Mesmo com pressão, Porto colocou na ordem do dia da Alepe a votação do aumento das emendas parlamentares. Empréstimo de Raquel não consta
por Cynara Maíra
Publicado em 18/11/2025, às 07h22 - Atualizado às 07h43
Álvaro Porto (PSDB) colocou na pauta desta terça (18) a PEC que aumenta as emendas parlamentares para 1,55% da Receita Corrente Líquida.
O projeto de empréstimo de R$ 1,7 bilhão, solicitado por Raquel Lyra, foi retirado da ordem do dia, contrariando a expectativa do governo.

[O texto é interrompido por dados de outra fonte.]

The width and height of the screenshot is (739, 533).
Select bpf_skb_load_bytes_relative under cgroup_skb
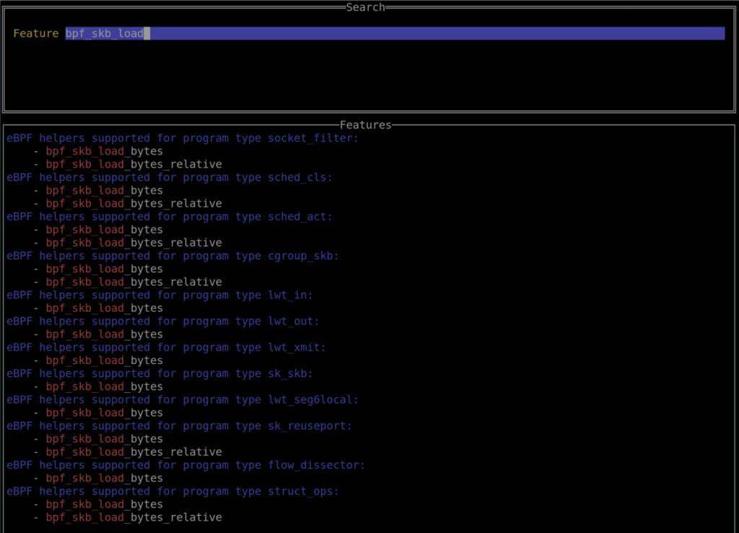(x=134, y=282)
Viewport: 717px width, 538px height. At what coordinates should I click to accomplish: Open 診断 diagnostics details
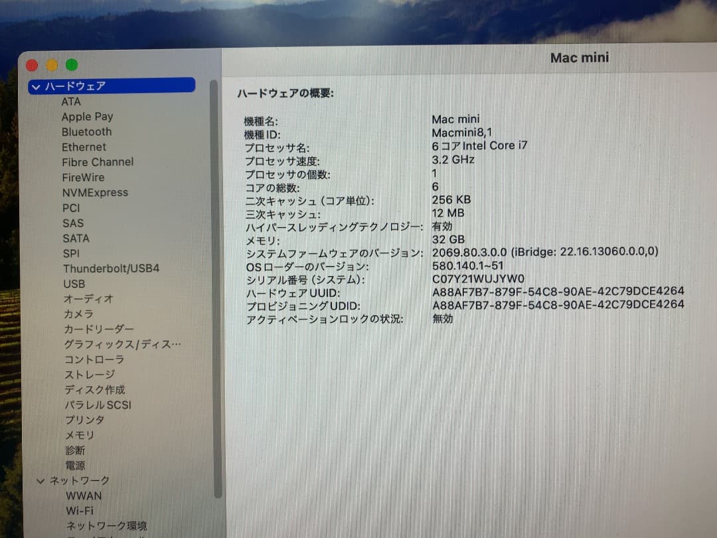point(77,450)
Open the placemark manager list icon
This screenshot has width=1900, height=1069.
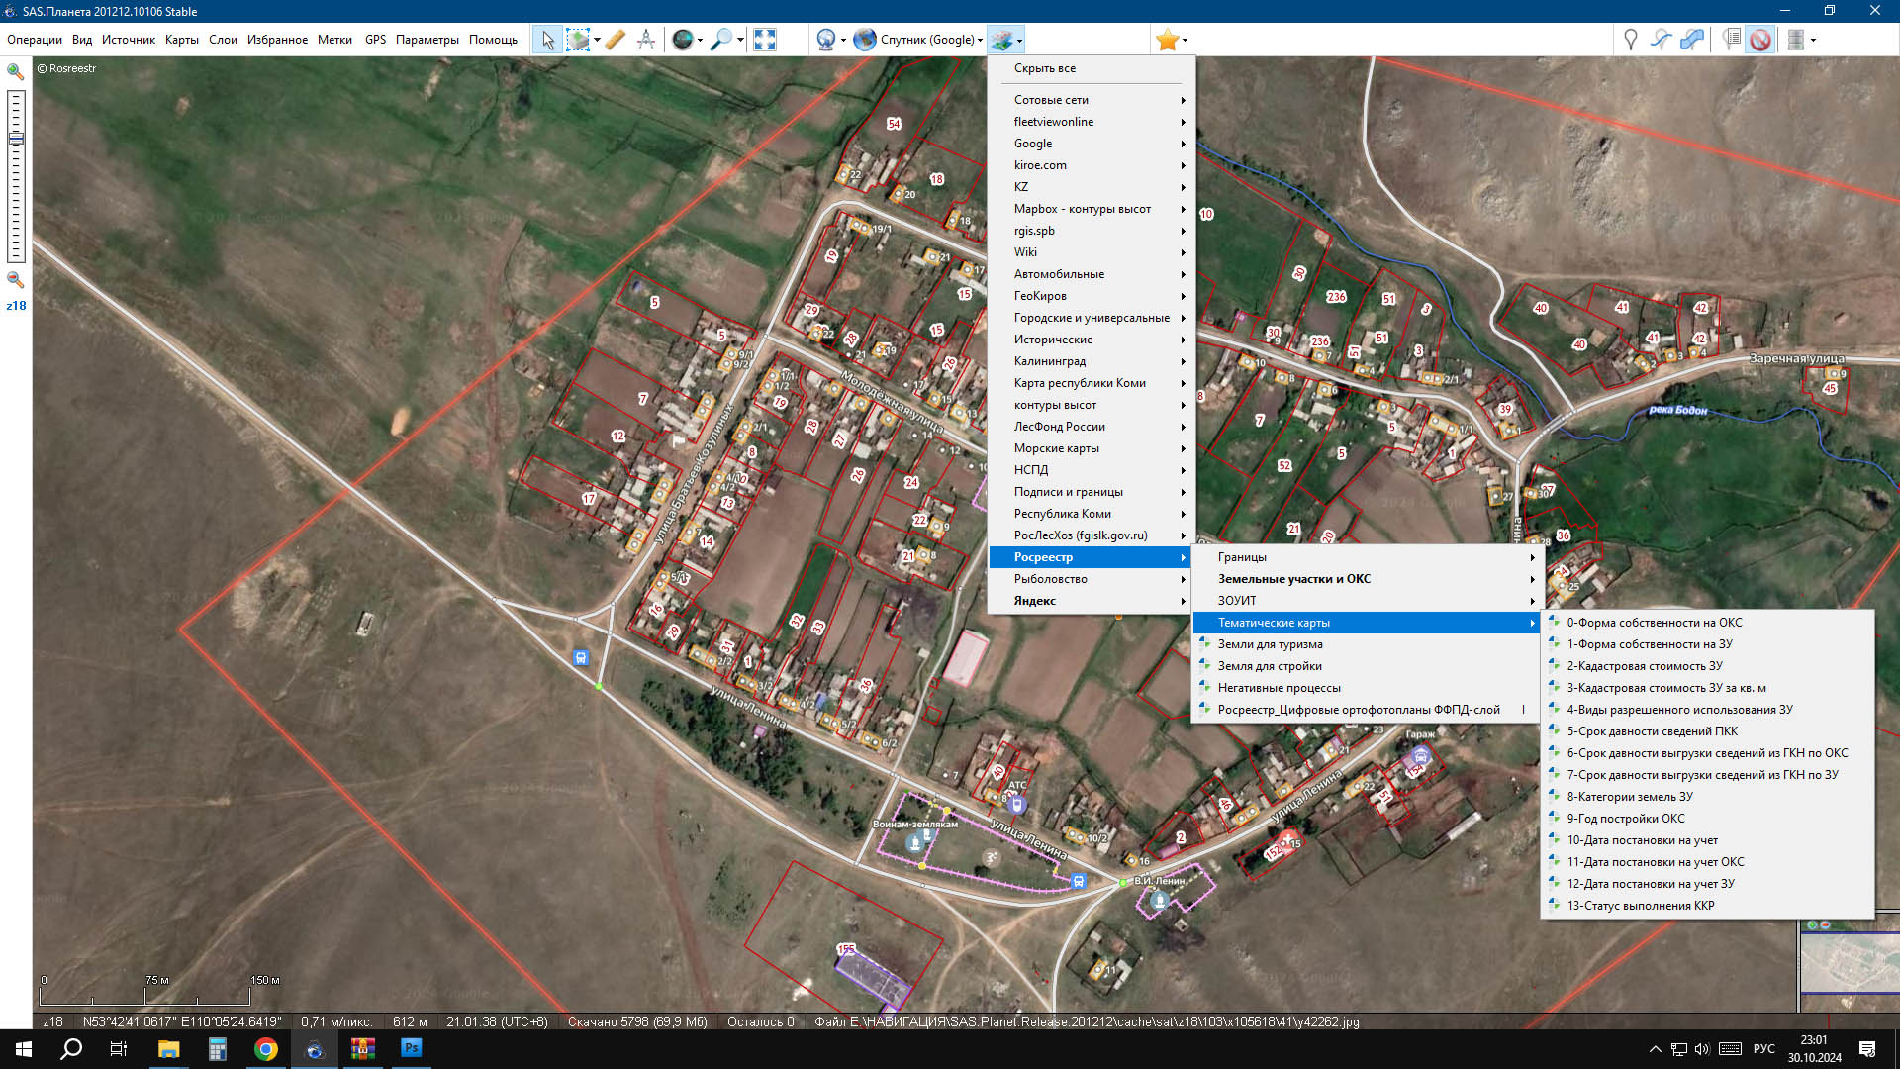[x=1731, y=40]
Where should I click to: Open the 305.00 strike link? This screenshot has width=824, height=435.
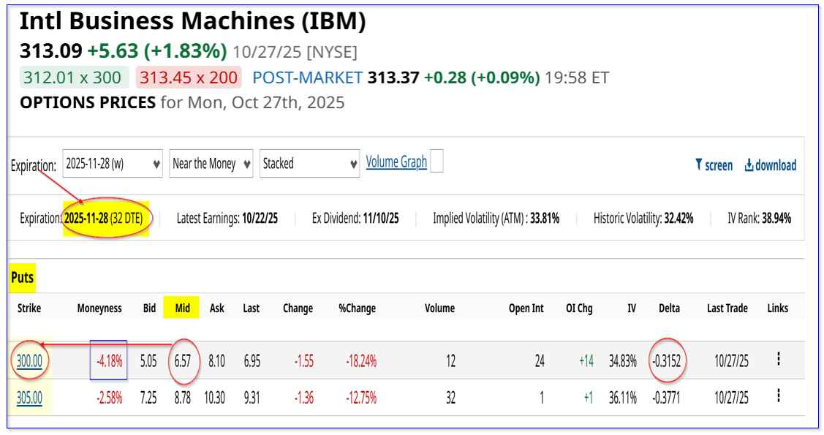click(29, 398)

A pauta do empréstimo pode ser inserida novamente ao longo do dia, de acordo com as articulações
Raquel Lyra orientou a base a votar contra a PEC, alegando falta de margem orçamentária e riscos fiscais.
A proposta original de 2% foi reduzida para 1,55% para evitar inconstitucionalidade, mas ainda supera o acordo anterior (1,1% para 2027).

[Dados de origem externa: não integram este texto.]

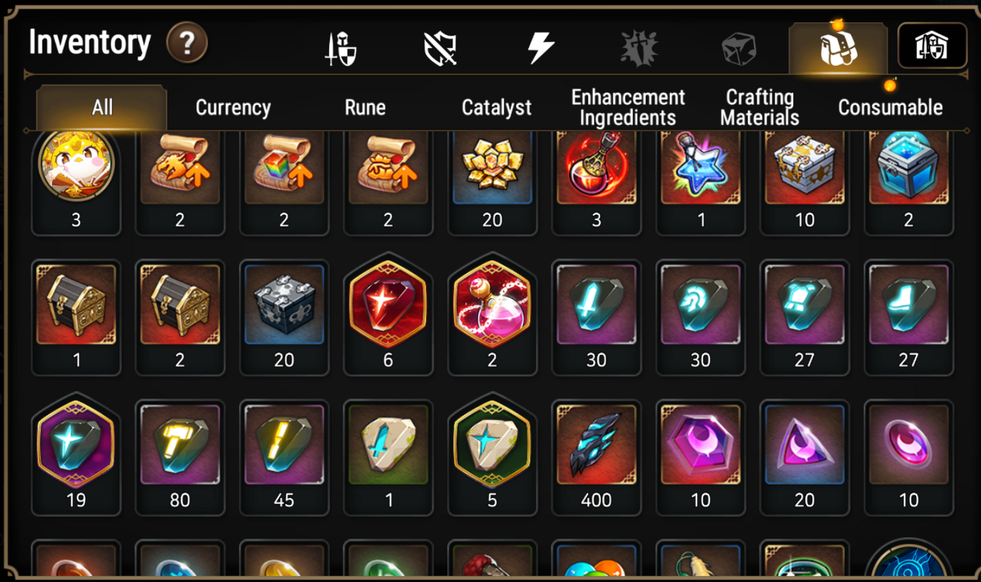Switch to the Rune tab
This screenshot has height=582, width=981.
pyautogui.click(x=365, y=107)
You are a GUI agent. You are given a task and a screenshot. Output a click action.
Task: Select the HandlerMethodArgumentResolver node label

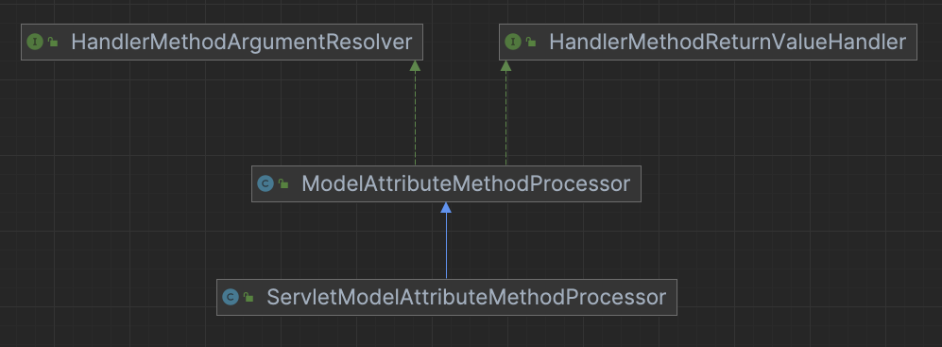point(242,43)
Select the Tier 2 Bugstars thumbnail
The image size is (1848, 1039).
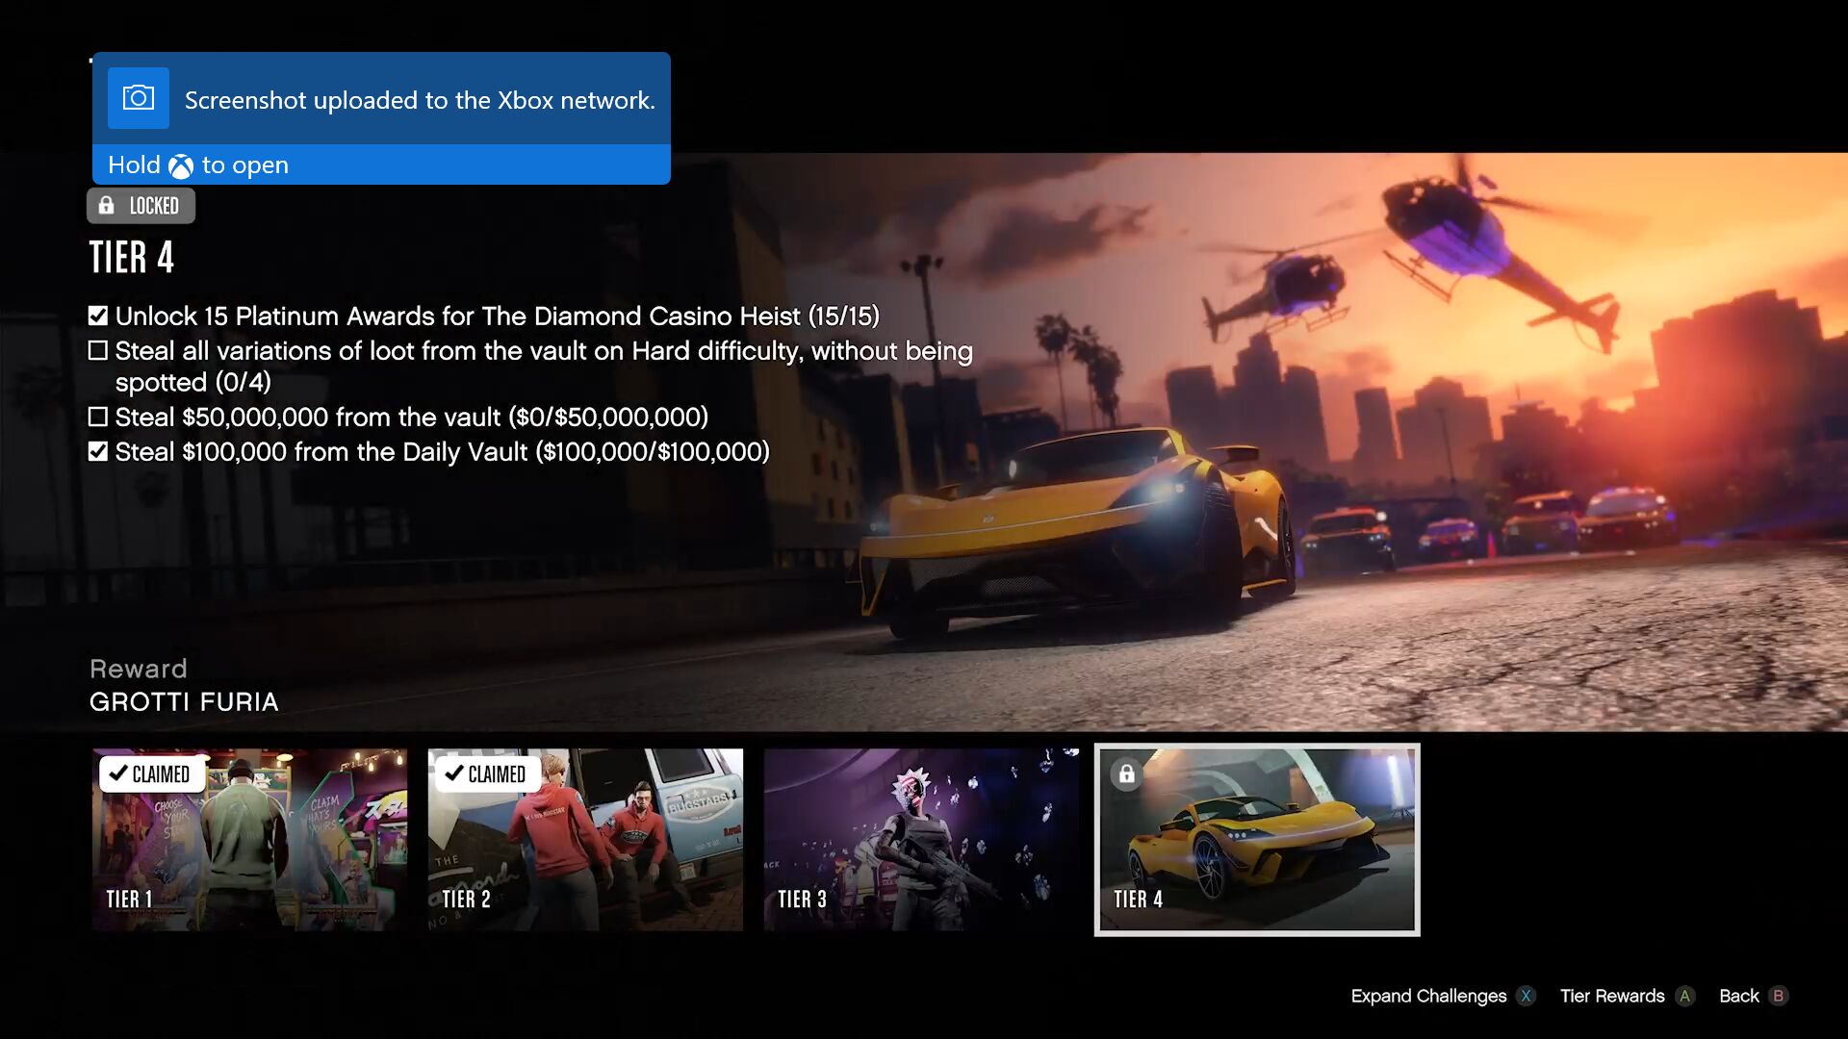pos(585,840)
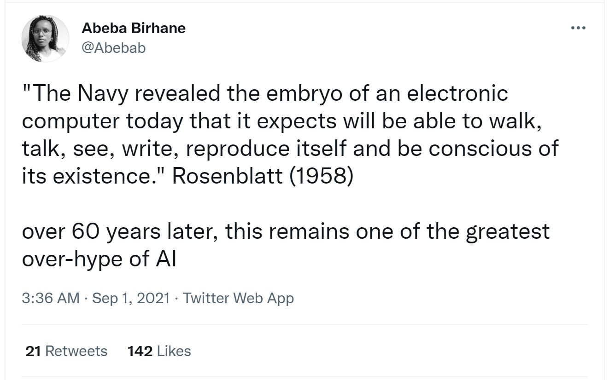Click the quoted Navy paragraph text

click(290, 135)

O presidente da Alepe criticou a governadora, afirmando que a discussão é sobre o orçamento de 2027, quando haverá um novo mandato.

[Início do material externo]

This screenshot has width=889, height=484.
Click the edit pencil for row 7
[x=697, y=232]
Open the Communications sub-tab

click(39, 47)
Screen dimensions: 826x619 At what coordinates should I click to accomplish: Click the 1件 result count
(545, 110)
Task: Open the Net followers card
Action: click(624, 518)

Ao contrário do que havia sinalizado à bancada do Governo, o presidente da Assembleia Legislativa de Pernambuco (Alepe), Álvaro Porto (PSDB), incluiu na pauta desta terça-feira (18) uma votação sobre o tema de emendas, aparentemente não o mesmo sobre o aumento.
Em contrapartida, Álvaro retirou da pauta o projeto da governadora Raquel Lyra (PSD), que solicita autorização para um empréstimo de R$ 1,7 bilhão. A operação de crédito aguarda votação no plenário há meses.
A partir de uma confirmação da Alepe, o Jamildo.com inicialmente colocou que o texto a ser debatido seria o de aumento das emendas. No entanto, a Ordem do Dia confirmou que a matéria em questão é o Projeto de Lei Complementar (PLC) nº 12/2025, de autoria da Mesa Diretora.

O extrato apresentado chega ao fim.